万年初心者のための世界史ブックガイド

2009年10月6日

岩間陽子 『ドイツ再軍備』 (中公叢書)

Filed under: ドイツ, 国際関係・外交 — 万年初心者 @ 06:00

ドイツ再統一から三年後、1993年刊。

著者は京都大学法学部出身で、高坂正堯先生の弟子。

カテゴリはドイツではなく、国際関係・外交にします(追記:やはりタイトルに「ドイツ」とあるのに入れないのは妙な気がするので、「ドイツ」カテゴリにも入れました)。

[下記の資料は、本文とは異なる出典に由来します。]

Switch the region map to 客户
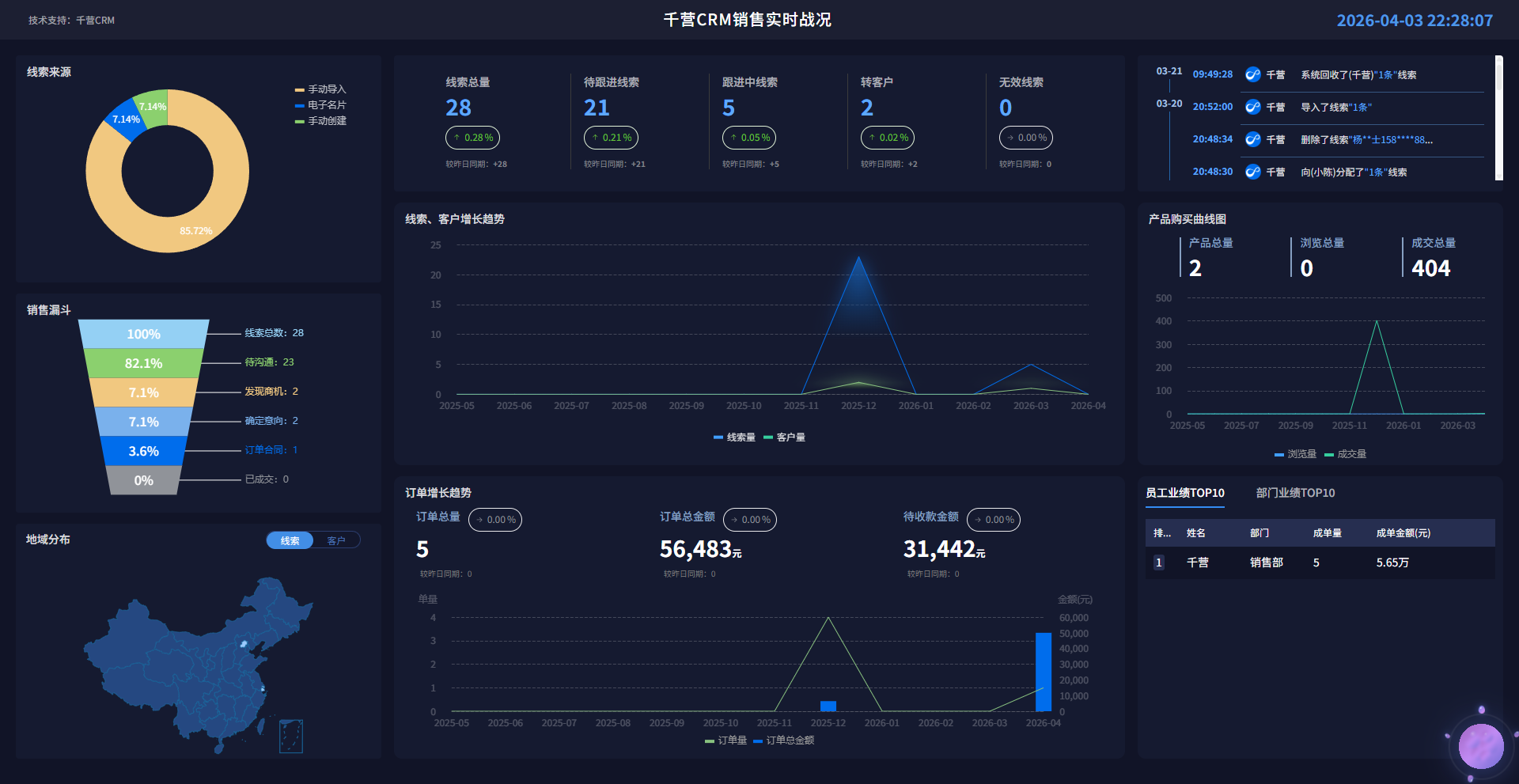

1945年のドイツ敗北から1954年のパリ協定締結、翌年の協定発効・西ドイツ主権回復とNATO加盟までを扱った国際関係史。

冒頭、西ドイツの反共意識の原点となった、ソ連兵による性暴力のかなりえぐい描写がありますので、心臓の弱い方はご注意。

戦後の米ソ対立によって1949年東西ドイツが分立、同年NATO結成。

1950年朝鮮戦争勃発で東側軍事力への懸念がアメリカと西欧諸国の間で高まり、西ドイツの軍事的貢献を求める意見が出る。

しかしフランスを中心にドイツの潜在的脅威に対する恐れも依然広く持たれており、ソ連に対抗すると同時にドイツの脅威も顕在化させない「二重の封じ込め」を意図して、ヨーロッパ防衛共同体(EDC)という超国家的統一欧州軍構想(プレヴァン・プラン)が提出される。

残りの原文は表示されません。